Enable verbose logging for detailed diagnostics:

# Full debug output
python scripts/run_prompt_optimization.py \
    --dataset first_impression_optimisation \
    --verbose 2>&1 | tee optimization_debug.log

# Analyze specific test case
grep -A 10 -B 10 "test_case_id" optimization_*.log

Performance Issues

Slow Optimization:

  • Reduce dataset size for testing
  • Lower max iterations
  • Check API rate limits

Memory Issues:

  • Process datasets in batches
  • Clear cache between runs
  • Monitor system resources

API Reference

PromptOptimizer

from scripts.prompt_optimization import PromptOptimizer

# Initialize optimizer
optimizer = PromptOptimizer(
    dataset_name="first_impression_optimisation",
    max_iterations=5
)

# Run optimization
results = await optimizer.run_optimization()

# Generate report
report = optimizer.generate_report()

PromptEvaluator

from scripts.prompt_evaluator import PromptEvaluator

# Initialize evaluator
evaluator = PromptEvaluator(model_name="gemini")
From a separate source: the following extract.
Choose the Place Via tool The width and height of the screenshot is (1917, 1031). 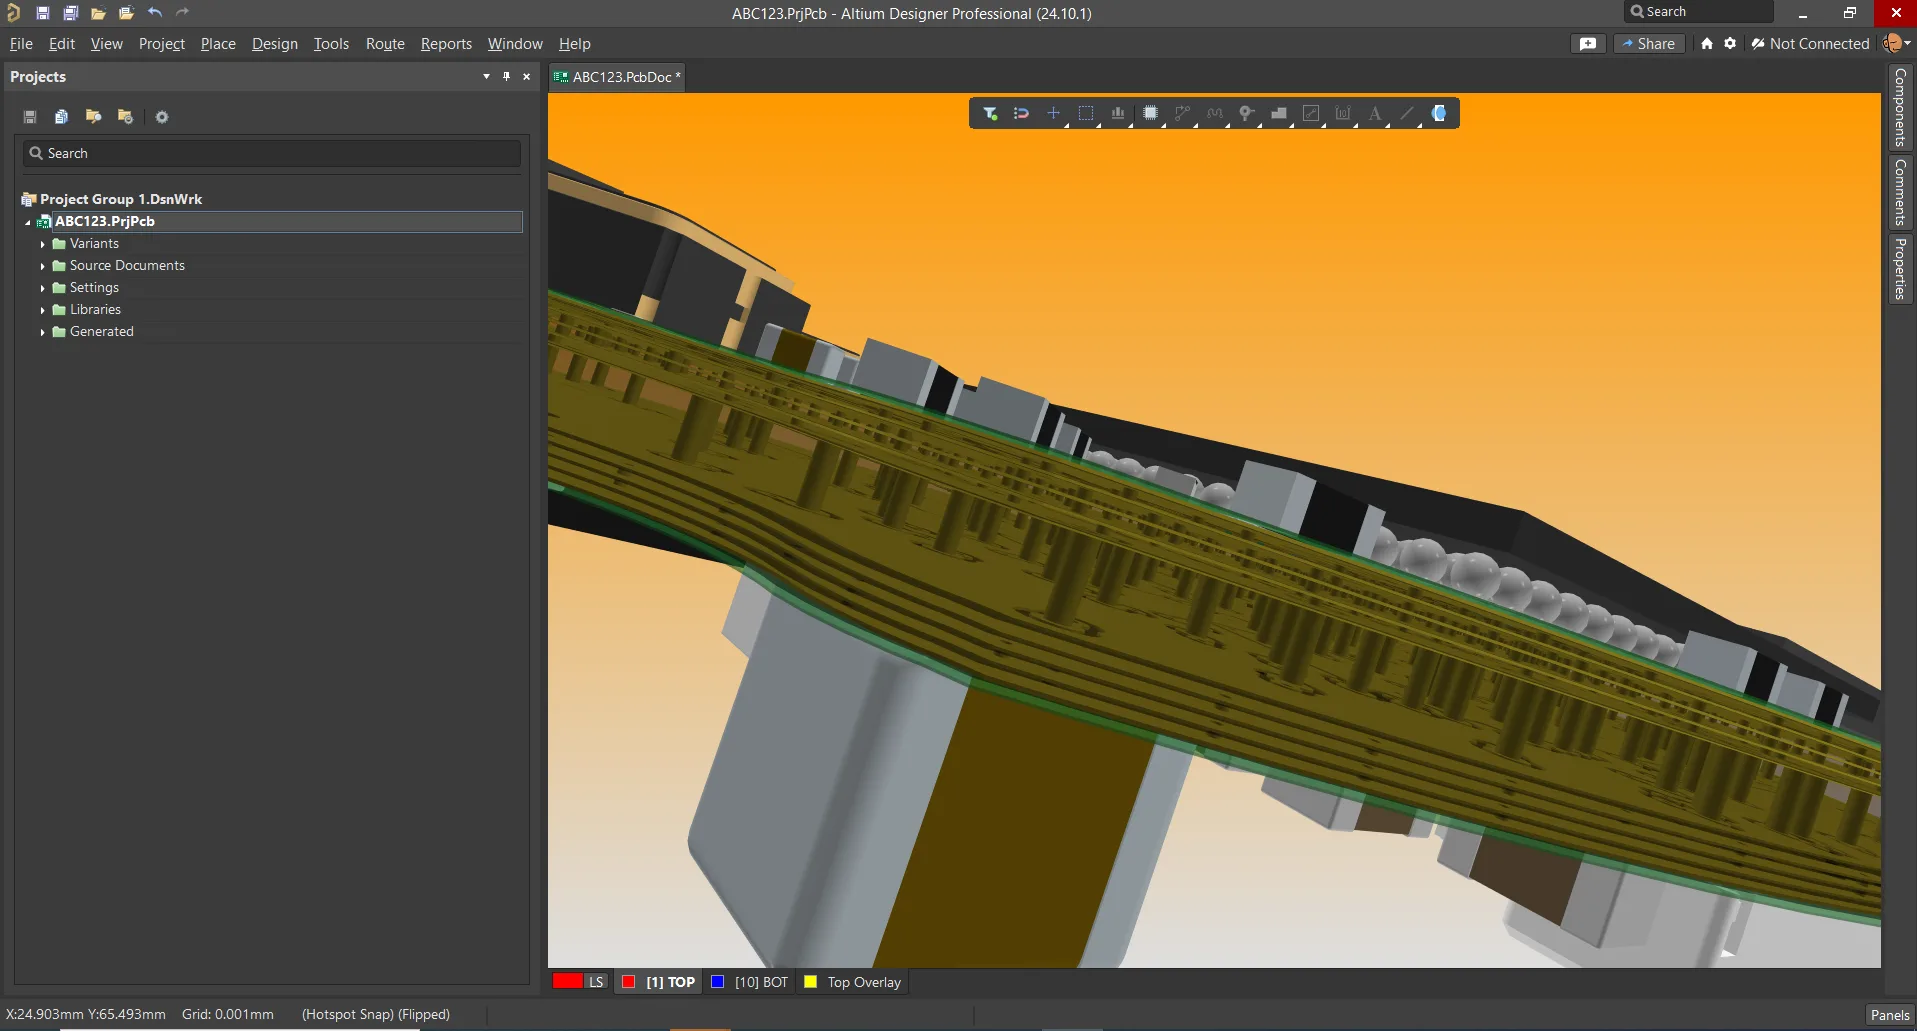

# Evaluate single response
result = await evaluator.evaluate_first_impression_response(
    user_question="What's the weather?",
    expected_output={...},
    actual_output={...}
)

# Batch evaluation
results = await evaluator.batch_evaluate(test_cases)

Utility Functions

from scripts.optimization_utils import (
    validate_prompt_format,
    calculate_similarity,
    extract_prompt_variables
)

# Validate prompt
validation = validate_prompt_format(prompt_text)
if not validation["valid"]:
    print(f"Issues: {validation['issues']}")

# Extract variables
variables = extract_prompt_variables("Hello , ")
# Returns: ['name', 'greeting']

Integration with CI/CD

Automated Testing

Add to your CI pipeline:

- name: Run Prompt Optimization Tests
  run: |
    cd backend
    source .venv/bin/activate
    python scripts/run_prompt_optimization.py \
      --dataset ci_test_dataset \
      --max-iterations 2 \
      --dry-run

Performance Tracking

Track prompt performance over time:

# Create performance tracking script
#!/bin/bash
DATE=$(date +%Y%m%d)
python scripts/run_prompt_optimization.py \
    --dataset production_dataset \
    --output-dir ./performance_tracking/$DATE \
    --report-format json

Extending the System

Adding New Evaluation Criteria

Edit prompt_evaluator.py:

class EvaluationCriteria(Enum):
    RELEVANCE = "relevance"
    TOOL_SELECTION = "tool_selection"
    # Add new criteria
    CULTURAL_SENSITIVITY = "cultural_sensitivity"
    RESPONSE_TIME = "response_time"

Supporting Additional Prompts

Modify prompt_optimization.py:

prompt_names = ["first_impression", "first_impression-tools", "smart-context"]

Custom Scoring Logic

Implement custom evaluators:

class CustomEvaluator(PromptEvaluator):
    def score_response(self, response):
        # Custom scoring logic
        return custom_score

Security Considerations

  1. Sensitive Data: Optimization logs may contain sensitive information
  2. Access Control: Restrict access to Langfuse datasets
  3. Prompt Injection: Validate all generated prompts
  4. API Keys: Never commit credentials to version control
  5. Environment Isolation: Keep development, test, and production environments separate
  6. Credential Management: Each environment uses separate API keys and datasets

Future Enhancements

Planned Features

  1. Dynamic prompt injection during testing
  2. Multi-model evaluation (Claude + Gemini)
  3. A/B testing framework
  4. Automated deployment pipeline
  5. Real-time performance monitoring

Contributing

To contribute improvements:

  1. Test changes with test_optimization.py
  2. Update documentation
  3. Follow existing code patterns
  4. Add appropriate logging

Conclusion

The prompt optimization system provides a robust framework for improving AI assistant prompts through automated testing and evaluation. By following the practices outlined in this guide, you can systematically enhance prompt performance and maintain high-quality AI interactions.